Uma das principais referências nos estudos sobre arte contemporânea, o Prof° Dr° Paulo Silveira, escreveu sobre a exposição N.M. 2016, de Patricio Farías, em exibição no Espaço Cultural ESPM – SUL. Na imagem, Patricio Farías com sua obra. (Crédito: Richard John).  Leia a reflexão de Paulo Silveira, aqui.

O trabalho escultórico de Patricio Farías, chileno radicado no Brasil desde início dos anos 1980, parece materializar-se sobre uma postura crítica de desagravo ou chacota a situações coercitivas à pessoa social ou ao indivíduo. Manifesta-se sobretudo através de recursos construtivos, ora revertendo em sofisticadas bricolagens, ora resultando em engenhos refinados que respondem a uma geometria espacial muito pessoal, virtuosamente aplicada às razões do artista. Das grandes esculturas aos objetos de menor formato, incluindo modelos em pequeníssima escala, suas criações têm a eloquência, a desenvoltura da fala expressiva, como um dos seus valores indissociáveis.

O lugar simbólico em que estamos é um ambiente habitado por conformações exatas, precisas, que sugerem já estar concluídas para funções específicas, decididas em seu estágio elaborativo, nos croquis e maquetes. O acaso, se existe, não deixa vestígio de ocorrência, sujeita que está a forma ao rigor hierático quase sarcástico e à impostura monumental. A preocupação com o acabamento é indefectível (em dois sentidos: de finalização do objeto escultórico com maestria artesanal e de apresentação para o espectador com retórica assertiva), como se o respeito a um possível direito da forma fosse soberano nas decisões de trabalho.

O regulamento formal seguido por Farías é matemático e respeitoso à geometria e à mecânica, sem que isso impeça o sonho. Ao contrário, a normatização de sua linguagem plástica prevê a comunicação de conteúdo com dimensões metafóricas, poéticas e críticas. Trata-se da criatividade apaixonada e concentrada de um dedicado geômetra, amante da honestidade das formas e dos significados éticos. Confortável no intervalo emocional que vai de um suave e sutil bom humor até a pilhéria explícita, e daí até as primeiras notas do desencanto, o fazedor permite o lirismo pessoal infiltrar-se nas obras, tantas vezes inseminadas por uma nostalgia vaga, inespecífica.
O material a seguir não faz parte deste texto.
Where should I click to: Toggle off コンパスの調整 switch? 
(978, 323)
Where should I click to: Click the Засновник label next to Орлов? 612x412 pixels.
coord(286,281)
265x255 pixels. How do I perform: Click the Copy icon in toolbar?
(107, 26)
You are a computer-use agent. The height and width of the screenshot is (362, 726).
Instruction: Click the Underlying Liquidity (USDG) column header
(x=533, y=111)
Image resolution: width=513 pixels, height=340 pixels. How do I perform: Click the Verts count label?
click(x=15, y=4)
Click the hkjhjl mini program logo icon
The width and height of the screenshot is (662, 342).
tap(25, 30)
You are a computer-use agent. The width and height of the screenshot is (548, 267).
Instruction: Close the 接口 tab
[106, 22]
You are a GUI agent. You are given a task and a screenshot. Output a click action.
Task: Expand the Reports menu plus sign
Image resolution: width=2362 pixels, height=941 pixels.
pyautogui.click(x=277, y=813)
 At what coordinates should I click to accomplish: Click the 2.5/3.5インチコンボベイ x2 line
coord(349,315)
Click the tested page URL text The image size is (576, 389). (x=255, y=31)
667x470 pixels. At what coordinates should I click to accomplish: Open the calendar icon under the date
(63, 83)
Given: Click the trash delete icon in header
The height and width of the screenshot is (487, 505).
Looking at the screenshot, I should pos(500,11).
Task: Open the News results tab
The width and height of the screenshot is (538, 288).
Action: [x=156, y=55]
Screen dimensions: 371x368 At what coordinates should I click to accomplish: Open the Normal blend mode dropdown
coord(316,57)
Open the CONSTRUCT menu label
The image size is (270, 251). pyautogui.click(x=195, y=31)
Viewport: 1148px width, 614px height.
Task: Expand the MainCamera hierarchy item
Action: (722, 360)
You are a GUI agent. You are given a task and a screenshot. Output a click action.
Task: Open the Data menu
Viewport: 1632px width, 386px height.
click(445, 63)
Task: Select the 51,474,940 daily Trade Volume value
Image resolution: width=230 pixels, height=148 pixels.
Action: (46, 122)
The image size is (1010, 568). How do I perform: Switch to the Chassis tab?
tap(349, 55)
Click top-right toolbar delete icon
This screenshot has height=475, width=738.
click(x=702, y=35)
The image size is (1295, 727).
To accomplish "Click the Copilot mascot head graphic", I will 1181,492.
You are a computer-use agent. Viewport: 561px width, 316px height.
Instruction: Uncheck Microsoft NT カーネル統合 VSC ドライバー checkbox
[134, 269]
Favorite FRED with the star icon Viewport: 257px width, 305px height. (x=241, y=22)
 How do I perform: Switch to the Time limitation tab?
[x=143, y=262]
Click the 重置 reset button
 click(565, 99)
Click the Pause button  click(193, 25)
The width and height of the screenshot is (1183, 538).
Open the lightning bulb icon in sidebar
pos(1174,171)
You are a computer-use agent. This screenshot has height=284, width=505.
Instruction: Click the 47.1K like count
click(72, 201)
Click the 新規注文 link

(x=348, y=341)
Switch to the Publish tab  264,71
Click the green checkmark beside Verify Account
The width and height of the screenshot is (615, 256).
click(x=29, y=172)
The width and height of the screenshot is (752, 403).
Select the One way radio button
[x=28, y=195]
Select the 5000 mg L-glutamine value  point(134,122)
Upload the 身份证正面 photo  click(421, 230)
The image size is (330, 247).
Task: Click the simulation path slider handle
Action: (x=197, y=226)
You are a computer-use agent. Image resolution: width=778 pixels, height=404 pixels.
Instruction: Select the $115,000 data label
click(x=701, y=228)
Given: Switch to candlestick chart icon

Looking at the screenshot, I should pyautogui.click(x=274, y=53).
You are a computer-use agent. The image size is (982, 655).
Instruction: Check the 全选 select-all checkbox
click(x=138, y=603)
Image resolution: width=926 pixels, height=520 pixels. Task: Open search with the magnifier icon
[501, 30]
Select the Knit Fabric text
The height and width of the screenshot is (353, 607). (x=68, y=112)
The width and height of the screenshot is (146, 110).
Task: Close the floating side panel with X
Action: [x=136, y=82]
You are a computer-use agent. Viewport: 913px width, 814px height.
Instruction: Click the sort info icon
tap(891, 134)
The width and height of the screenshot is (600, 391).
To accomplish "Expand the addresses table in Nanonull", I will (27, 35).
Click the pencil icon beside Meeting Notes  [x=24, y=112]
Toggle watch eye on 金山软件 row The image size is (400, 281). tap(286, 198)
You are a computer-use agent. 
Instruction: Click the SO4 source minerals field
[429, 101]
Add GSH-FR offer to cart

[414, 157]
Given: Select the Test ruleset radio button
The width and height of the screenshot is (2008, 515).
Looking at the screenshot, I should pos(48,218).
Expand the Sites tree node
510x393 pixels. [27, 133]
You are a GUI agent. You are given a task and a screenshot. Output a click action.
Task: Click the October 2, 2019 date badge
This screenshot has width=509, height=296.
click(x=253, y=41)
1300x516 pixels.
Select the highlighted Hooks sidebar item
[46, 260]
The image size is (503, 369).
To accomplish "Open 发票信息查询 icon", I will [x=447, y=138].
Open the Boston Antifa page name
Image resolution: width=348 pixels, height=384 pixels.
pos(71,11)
Com um arco produtivo que vai de instrumentos de guerra a irônicos bibelôs, de exoesqueletos alados a citações aos objetos das naturezas-mortas de Morandi, o seu mundo, que nos surpreende como se estranho fosse, é, na realidade, o nosso mundo.

É fácil perceber a sofisticação tranquila presente nas elaborações de Farías, progressivamente autorizada pelo decoro de sua maturidade estética e ética. Estamos diante da segurança protetora das regras clássicas, em espontânea coabitação com os ensinamentos dos conceitualismos. Subjacente à engenhosidade artística, persiste aqui uma poética redentoramente menineira, que nos salva das toxinas sociais e autoriza a manter desperta a emoção para a compreensão das coisas, como as vemos desde uma primeira vez já distante no passado. Sem jamais apelar para invocações de distopias juvenis, o artista concede ao nosso olhar uma oportunidade de remissão, de retomada de um tempo sem fissuras morais, encontrado somente em uma infância arquetípica, como a da nossa imaginação, quando apreciávamos com devoção os nossos brinquedos não eletrônicos, não plásticos, em que no máximo nos feríamos com as farpas de nossas espadas de madeira. E talvez muitos de nós gostássemos mais do raciocínio e da instrumentalização para o feitio da espada e da dinâmica no controle do seu movimento no ar do que da própria luta. E alguns poucos, por certo, dominávamos com paixão a habilidade de construção das peças de nossa felicidade: fazer ioiôs, piões, bilboquês, carrinhos de rolimã, casinhas para pássaros. Faríamos asas se pudéssemos.

As serrações, as marteladas, os lixamentos, o som e o cheiro das ferramentas e do material em uso permanecem no nosso repertório afetivo, abrigados na memória. Resta-nos a percepção de um silêncio comovido, que homenageia o estar no mundo, silêncio de templo, envolvendo tanto as pequenas montagens tridimensionais como as grandes obras que testemunham o artista como – por que não? – mais um aplicado e notável marceneiro do nosso imaginário. O ruído produzido na oficina de Geppetto pertenceu apenas aos seus ouvidos. Para nós, visitantes, resta o engenho final, o petrecho cênico, o objeto bem-sucedido e impecável. A morfologia requintada, a sintaxe pragmática e a solenidade dúbia trabalharão para reunir, com a suavidade das nostalgias, o compromisso estético entre fazedor e espectador.